Defective byamazon frown Design’s International Day Against DRM is coming up next week, and fortuitously Amazon has given us another example of why DRM is harmful.

Early this morning I got an email with an ebook I have been waiting for. It was Mytro by John Biggs, which I had backed in the Kickstarter campaign, and the email delivered the DRM-free ebooks I had bought. I’m not one to wait, so i immediately downloaded the ebook and tried to open it in the Kindle app on my PC.

And that’s when I saw this error message:

kindle for pc error message

For those who can’t read the text, it says "The version of the Kindle application has expired and can no longer be used. Please update to a newer version."

You see, every so often Amazon likes to disable existing Kindle for PC apps and force users to upgrade. This is the first time I encountered it, but according to the support forums thread I found Amazon has been pulling this trick since at least 2012. I’m not the first person to be surprised when my Kindle app refused to run, and I am probably not even the 41st.

I was able to download and install the updated Kindle app, so this was only a minor inconvenience – today.
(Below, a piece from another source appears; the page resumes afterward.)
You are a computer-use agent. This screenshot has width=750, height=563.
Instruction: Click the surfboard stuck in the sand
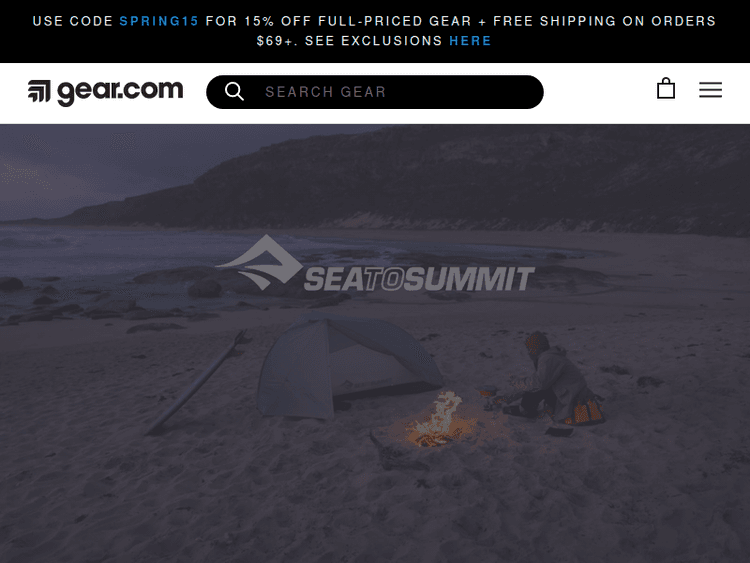(x=199, y=380)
Luckily I had a functional internet connection; if I were traveling, at a conference, or anywhere away from my home, I might have been out of luck.
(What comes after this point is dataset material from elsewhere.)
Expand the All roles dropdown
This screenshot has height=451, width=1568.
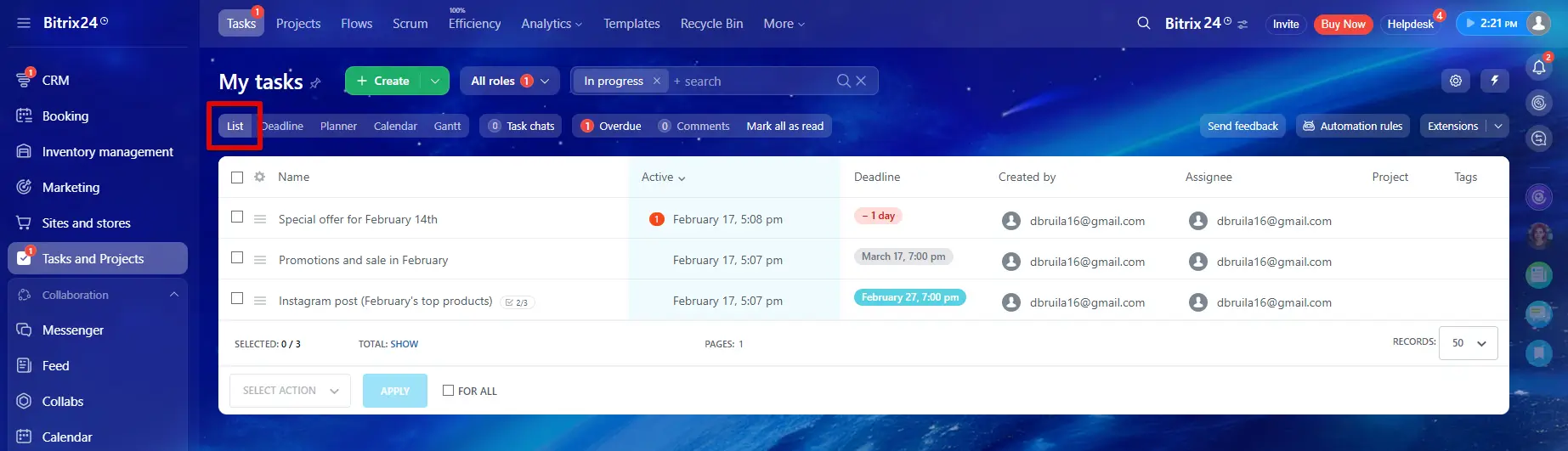[x=509, y=81]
And this time around I was also lucky in that the update didn’t bork access to my ebook library. Back in 2011 Amazon pushed out an update for the K4PC app which was simply broken. I, and many other Kindle users, lost access to every Kindle format ebook on our PCs, including stuff we bought elsewhere as well as any annotations or notes we made in those other ebooks.

And that, folks, is what makes DRM, and especially Amazon’s DRM, so utterly pernicious. Not only was Amazon able to block me from accessing the content which I licensed from them, they also cut me off from content I own and content I created myself.

So when the Day Against DRM rolls around again next week, it might be worth your time to make sure your content is safe. Like Cory Doctorow says:

If you can’t open it, You don’t own it!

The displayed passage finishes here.